SOURCE RECORDS Block Start
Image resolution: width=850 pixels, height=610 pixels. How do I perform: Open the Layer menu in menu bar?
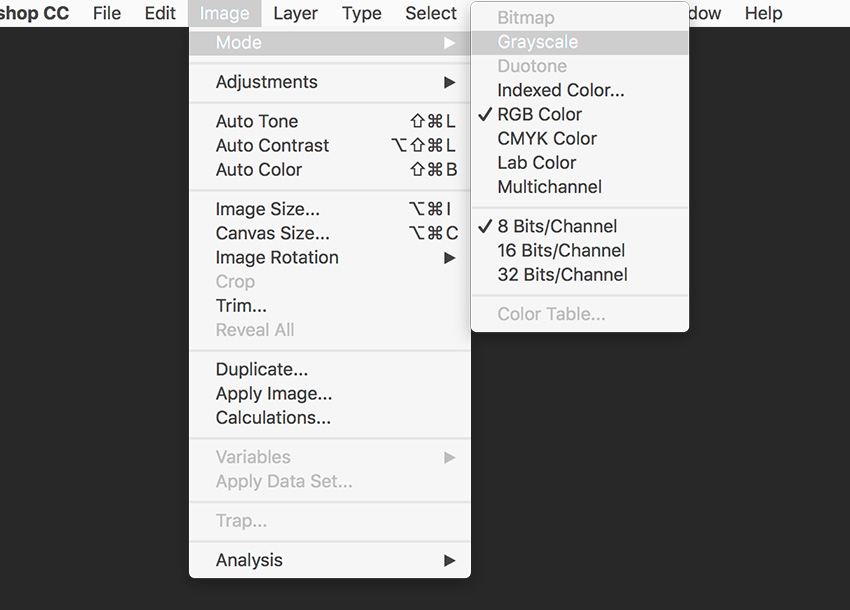point(295,13)
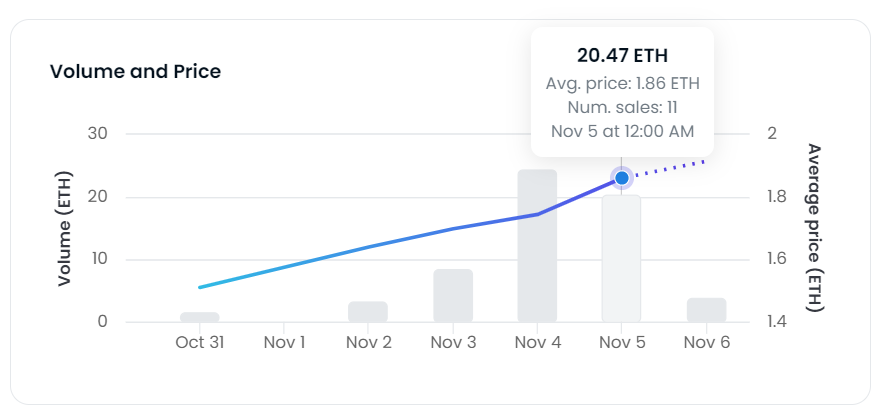880x420 pixels.
Task: Click the Oct 31 volume bar
Action: click(x=199, y=317)
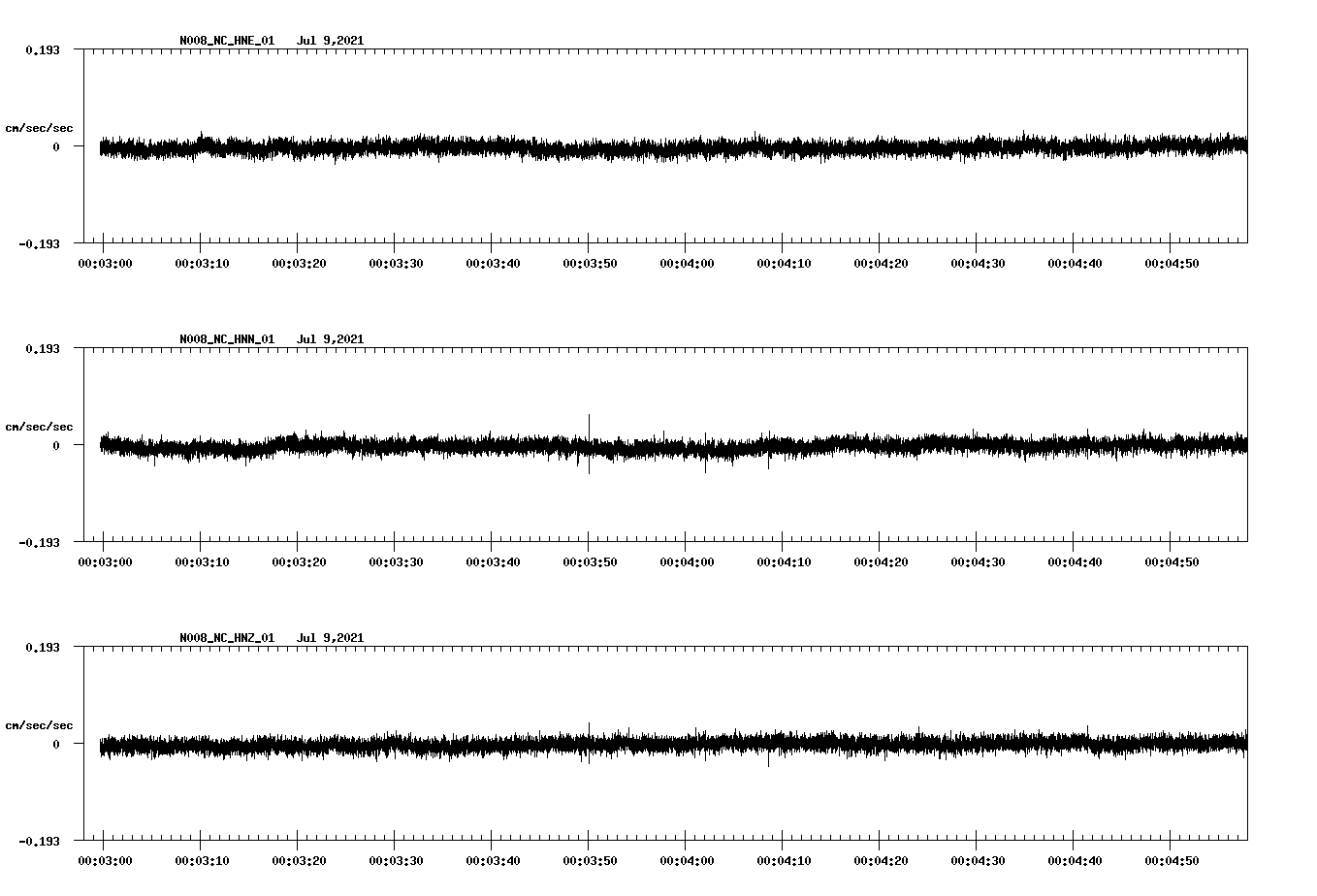Image resolution: width=1317 pixels, height=896 pixels.
Task: Select the Jul 9,2021 date on middle trace
Action: [332, 338]
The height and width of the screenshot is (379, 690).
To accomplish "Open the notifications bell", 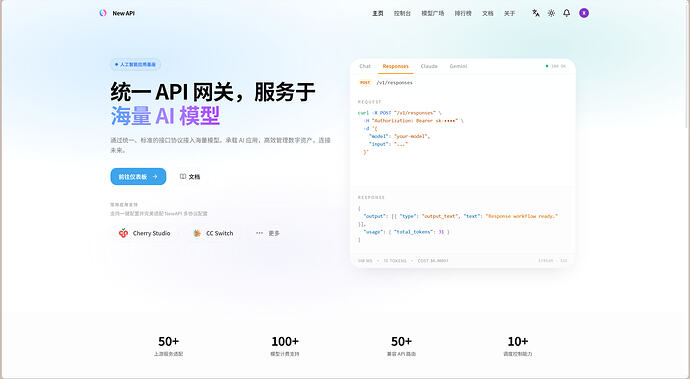I will pyautogui.click(x=567, y=13).
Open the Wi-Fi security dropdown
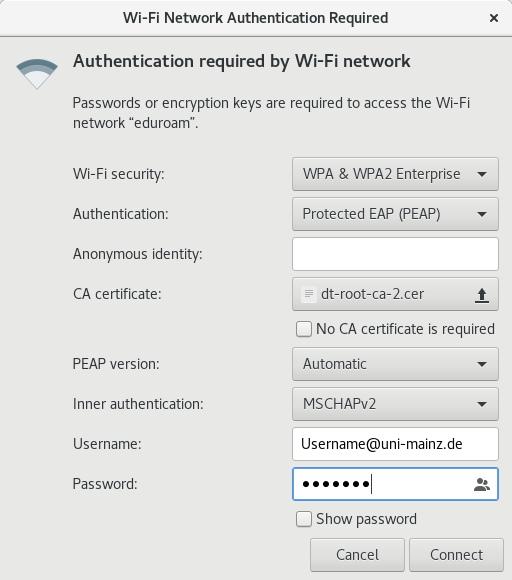This screenshot has width=512, height=580. 395,174
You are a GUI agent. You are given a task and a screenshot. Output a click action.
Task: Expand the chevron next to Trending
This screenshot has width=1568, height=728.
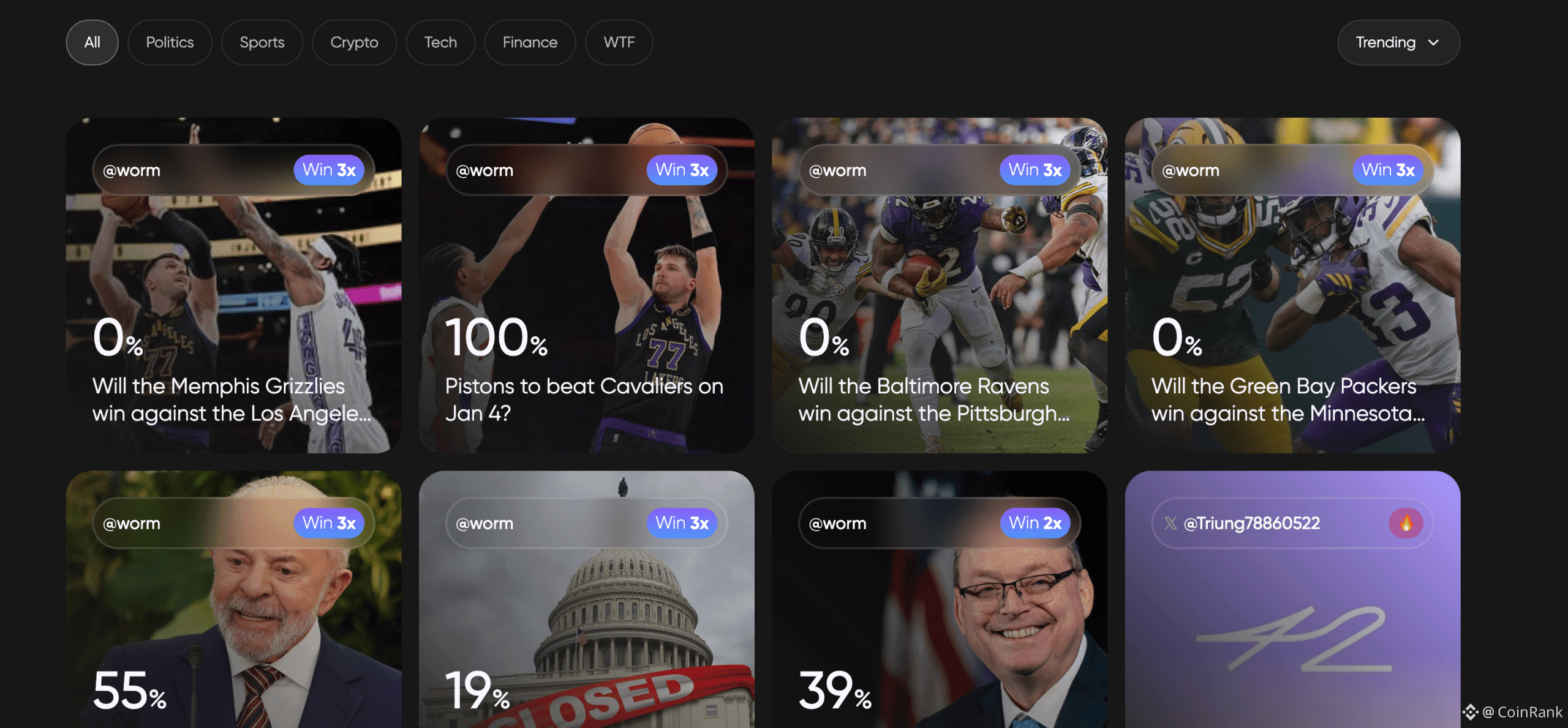pos(1433,42)
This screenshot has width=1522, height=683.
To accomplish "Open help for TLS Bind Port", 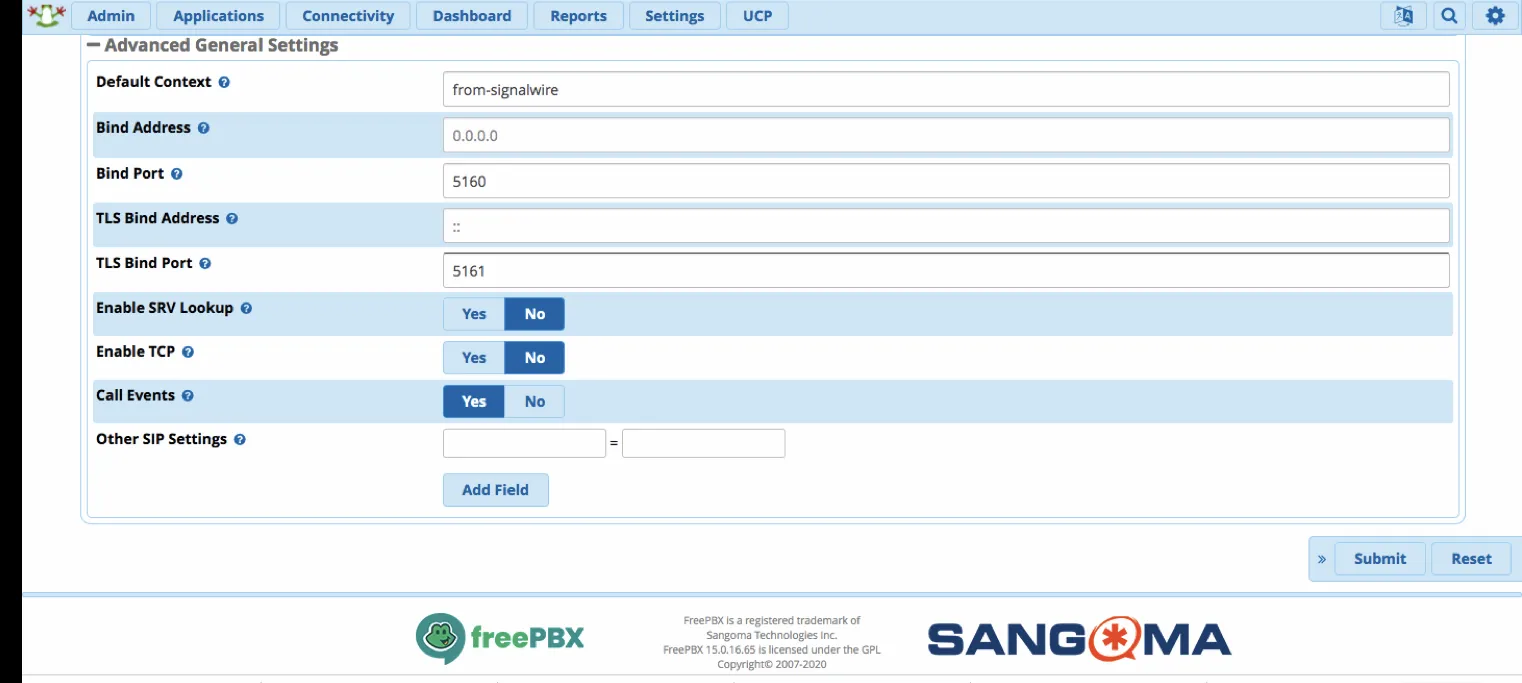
SOURCE RECORDS Block End
* **TASK BRIEF**
Leave out any pictures and return exactly the lines from the beginning of the data through the line with "The height and", inclusive.

* **SOLUTION TO THIS EXERCISE**
Image resolution: width=850 pixels, height=610 pixels. How do I perform: Open the Layer menu in menu bar?
point(295,13)
880x420 pixels.
Task: Click the Oct 31 volume bar
Action: click(x=199, y=317)
Image resolution: width=1317 pixels, height=896 pixels.
Task: Select the Jul 9,2021 date on middle trace
Action: [332, 338]
The height and width of the screenshot is (379, 690).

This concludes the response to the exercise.